Вацлав Нижинский. Его жизнь, его творчество, его мысли - Гийом де Сард
Шрифт:
Интервал:
Закладка:
Я шел по дороге с двумя друзьями; солнце уже садилось, и небо вдруг сделалось кроваво-красным. Я остановился, испуганный до смерти: передо мной были темнота и город, затопленный кровью, озаряемый огненными всполохами; друзья продолжали свой путь, а я стоял, дрожа от ужаса, и слышал, как природу раздирает долгий бесконечный крик.[263]
В своей сольной композиции «Плач» (1930) Марта Грэм сидит на скамейке, затянутая в трикотажное платье с капюшоном, оставляющее видными лишь ее бесстрастное лицо, кисти рук и ступни. Свет направлен прямо на танцовщицу. Все остальное остается в тени. Двигая только корпусом, не меняя позы, используя игру света в складках ткани, она показывает нам, как рождается страдание. Марта Грэм показывает «трагедию, которая сопровождает телесность, и нашу способность выходить за пределы нашего собственного существа, чувствовать и испытывать на прочность контуры и границы вселенской боли».[264] Четыре минуты. Столько длится танец. Время, когда она воплощается в Мать скорбящую всего мира.
Марта Грэм и Эдвард Мунк так остро чувствовали все окружавшее их, что все (даже безмолвный вопль земли) находило в них отклик. Они походии на хорошие скрипки, чутко отзывающиеся на легчайшее прикосновение смычка. Такая восприимчивость дается лишь немногим людям. Этим качеством могла обладать и Айседора Дункан, которая вопрошала:
Может быть, во всей Вселенной существует всего один Вопль, Вопль Печали, Радости, Упоения, Страдания, Вопль Космоса?[265]
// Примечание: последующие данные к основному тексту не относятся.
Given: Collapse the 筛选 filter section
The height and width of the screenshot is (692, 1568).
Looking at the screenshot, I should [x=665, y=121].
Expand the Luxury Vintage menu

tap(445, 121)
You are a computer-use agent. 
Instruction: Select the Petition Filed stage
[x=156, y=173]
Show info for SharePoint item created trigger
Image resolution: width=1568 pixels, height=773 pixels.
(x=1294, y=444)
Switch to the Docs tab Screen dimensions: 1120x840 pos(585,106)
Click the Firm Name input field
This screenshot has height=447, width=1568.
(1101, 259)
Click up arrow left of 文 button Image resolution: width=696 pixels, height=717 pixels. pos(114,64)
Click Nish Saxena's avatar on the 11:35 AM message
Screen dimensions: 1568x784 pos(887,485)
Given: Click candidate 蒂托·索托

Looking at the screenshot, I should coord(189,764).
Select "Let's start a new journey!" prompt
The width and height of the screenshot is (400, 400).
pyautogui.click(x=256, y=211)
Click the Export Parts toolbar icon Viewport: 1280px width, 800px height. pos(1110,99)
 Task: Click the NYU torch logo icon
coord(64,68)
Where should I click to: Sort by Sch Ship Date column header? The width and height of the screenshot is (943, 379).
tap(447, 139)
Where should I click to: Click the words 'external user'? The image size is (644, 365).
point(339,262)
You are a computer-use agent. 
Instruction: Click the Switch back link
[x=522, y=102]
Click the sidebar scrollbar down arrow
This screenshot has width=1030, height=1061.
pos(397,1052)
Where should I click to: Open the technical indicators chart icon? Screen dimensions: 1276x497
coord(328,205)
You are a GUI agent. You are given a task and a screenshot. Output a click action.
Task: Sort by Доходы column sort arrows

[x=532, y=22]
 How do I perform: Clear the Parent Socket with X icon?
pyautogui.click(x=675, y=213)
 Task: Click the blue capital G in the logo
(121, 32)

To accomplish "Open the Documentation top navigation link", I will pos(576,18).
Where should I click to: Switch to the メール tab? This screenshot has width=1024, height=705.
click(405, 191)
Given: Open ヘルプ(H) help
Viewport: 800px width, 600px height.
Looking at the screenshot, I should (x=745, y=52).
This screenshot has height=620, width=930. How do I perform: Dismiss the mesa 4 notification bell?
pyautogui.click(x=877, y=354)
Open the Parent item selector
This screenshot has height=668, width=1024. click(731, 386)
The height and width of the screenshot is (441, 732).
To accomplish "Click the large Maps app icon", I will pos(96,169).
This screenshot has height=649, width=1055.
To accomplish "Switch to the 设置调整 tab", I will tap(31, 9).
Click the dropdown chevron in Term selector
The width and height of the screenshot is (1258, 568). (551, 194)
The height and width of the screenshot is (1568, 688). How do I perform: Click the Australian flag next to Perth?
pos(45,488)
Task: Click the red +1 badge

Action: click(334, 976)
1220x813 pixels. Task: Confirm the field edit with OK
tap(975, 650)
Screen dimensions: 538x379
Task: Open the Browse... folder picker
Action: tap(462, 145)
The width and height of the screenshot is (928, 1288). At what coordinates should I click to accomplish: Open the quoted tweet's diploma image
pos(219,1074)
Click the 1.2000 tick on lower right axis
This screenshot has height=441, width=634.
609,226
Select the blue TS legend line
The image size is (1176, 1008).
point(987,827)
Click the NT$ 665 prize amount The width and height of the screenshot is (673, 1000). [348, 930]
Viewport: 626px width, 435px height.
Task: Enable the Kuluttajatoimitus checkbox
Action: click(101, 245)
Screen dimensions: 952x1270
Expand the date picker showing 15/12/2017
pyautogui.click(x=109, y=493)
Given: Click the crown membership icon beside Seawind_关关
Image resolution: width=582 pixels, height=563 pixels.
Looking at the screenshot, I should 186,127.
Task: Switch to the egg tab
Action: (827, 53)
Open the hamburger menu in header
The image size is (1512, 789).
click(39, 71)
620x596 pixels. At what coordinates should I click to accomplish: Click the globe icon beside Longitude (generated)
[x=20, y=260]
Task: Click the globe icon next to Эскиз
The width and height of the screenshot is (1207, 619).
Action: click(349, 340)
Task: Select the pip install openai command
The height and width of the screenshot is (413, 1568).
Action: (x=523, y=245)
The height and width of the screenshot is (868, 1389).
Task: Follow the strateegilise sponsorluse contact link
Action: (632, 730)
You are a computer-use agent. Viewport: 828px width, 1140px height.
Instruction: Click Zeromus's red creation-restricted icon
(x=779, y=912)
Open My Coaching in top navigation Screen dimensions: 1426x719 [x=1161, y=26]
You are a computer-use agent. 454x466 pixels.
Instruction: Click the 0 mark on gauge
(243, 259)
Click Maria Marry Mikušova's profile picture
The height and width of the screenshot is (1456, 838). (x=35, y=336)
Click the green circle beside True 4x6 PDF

По мнению Ницше, подобная острота восприятия объясняется тем, что у некоторых избранных, философов, художников и святых, Я полностью растворяется в окружающем, для них страдания жизни – это уже не просто личные несчастья, они переживаются гораздо глубже, с пониманием единства всего и всех на земле, с сопереживанием всем живущим и чувством общности со всеми. И Нижинский обладал такой способностью к сопереживанию в высочайшей степени:
Я – человек в миллионе. (…) Я есть миллион, потому что я чувствую больше, чем миллион.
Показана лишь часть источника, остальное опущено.